Peran Direktorat Jenderal Rehabilitasi Sosial dalam Pengembangan Program
Dalam pelaksanaan program pemberdayaan, Direktorat Jenderal Rehabilitasi Sosial (Rehsos) Kemensos berperan sebagai pelaku utama pelatihan. Sementara itu, program pemberdayaan ekonomi lebih berfokus pada pengembangan akses usaha dan memperkuat ekosistem pendukung. “Kalau pemberdayaan itu kan membantu supaya asetnya dan aksesnya bertambah. Nanti ability-nya dari (Direktorat Jenderal) Rehsos,” jelas Gus Ipul. Menurutnya, pelatihan yang diselenggarakan oleh Rehsos bertujuan untuk meningkatkan kemampuan peserta dalam menguasai keterampilan yang relevan. Dengan kemampuan ini, para penyandang disabilitas netra dapat lebih mudah memasuki dunia usaha dan menghasilkan pendapatan. Gus Ipul menekankan bahwa program ini tidak hanya membangun kompetensi teknis, tetapi juga memperkuat kepercayaan diri dan keberanian mereka untuk berwirausaha.
Target Penyebaran Layanan yang Lebih Luas
Setiawan menjelaskan bahwa Pertuni terus berupaya memperluas jaringan kepengurusan di berbagai daerah. “Kami sedang bergerak untuk memastikan keberadaan Pertuni di semua wilayah,” ujarnya.

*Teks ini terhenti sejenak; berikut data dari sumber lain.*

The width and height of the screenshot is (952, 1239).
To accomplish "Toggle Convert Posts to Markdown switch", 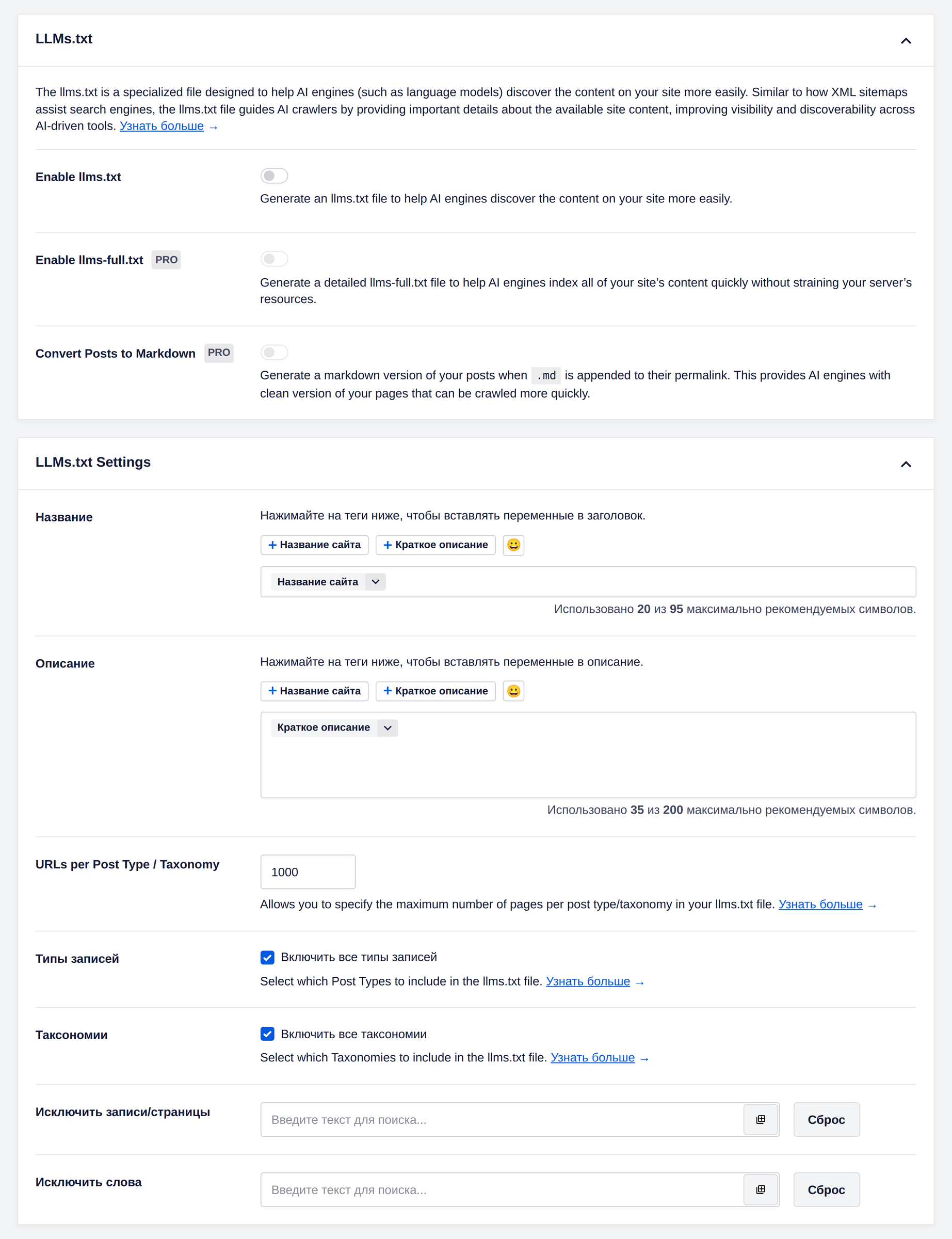I will pos(275,353).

Dengan penyebaran yang lebih luas, Pertuni diharapkan mampu meningkatkan kualitas layanan bagi penyandang disabilitas netra, termasuk dalam hal pelatihan, akses ke modal usaha, dan pendampingan berkelanjutan. Pertuni juga membangun kemitraan dengan pihak ketiga untuk mengoptimalkan program pemberdayaan. Selain itu, organisasi ini aktif mengadakan pelatihan dan pameran produk usaha para tunanetra di berbagai kota besar. “Program-program ini menjadi bagian dari upaya kami untuk membangun ekosistem yang inklusif,” kata Setiawan.

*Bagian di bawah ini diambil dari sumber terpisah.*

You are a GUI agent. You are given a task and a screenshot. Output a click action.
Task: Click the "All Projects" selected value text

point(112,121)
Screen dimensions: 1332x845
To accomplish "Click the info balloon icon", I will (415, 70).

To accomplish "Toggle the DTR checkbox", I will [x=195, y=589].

Kemensos dan Pertuni: Strategi Jangka Panjang untuk Pemberdayaan
Kemitraan antara Kemensos dan Pertuni dianggap sebagai langkah strategis dalam menciptakan peluang ekonomi yang lebih adil bagi penyandang disabilitas netra. Dukungan yang diberikan selama ini, seperti bantuan fasilitas, pelatihan, dan akses ke modal, menjadi fondasi untuk keberlanjutan program. “Kemensos tidak hanya memberikan bantuan sesaat, tetapi juga membangun kapasitas jangka panjang,” tutur Gus Ipul. Selain itu, Pertuni terus mendorong penguatan kelembagaan di tingkat daerah. Dengan kepengurusan yang berkualitas, organisasi ini dapat memberikan layanan yang lebih efektif. “Kami ingin setiap kabupaten/kota memiliki kepengurusan yang mandiri dan mampu mengembangkan usaha lokal,” ujar Setiawan. Pertuni juga berkomitmen untuk memperluas cakupan program pemberdayaan, termasuk melibatkan lembaga-lembaga pendidikan dan komunitas lokal. Dengan dukungan Kemensos, Pertuni berharap dapat menciptakan lebih banyak peluang kerja dan usaha yang bermanfaat bagi penyandang disabilitas netra. “Kerja sama ini menjadi bentuk kepedulian nasional terhadap kesejahteraan tunanetra,” pungkas Gus Ipul.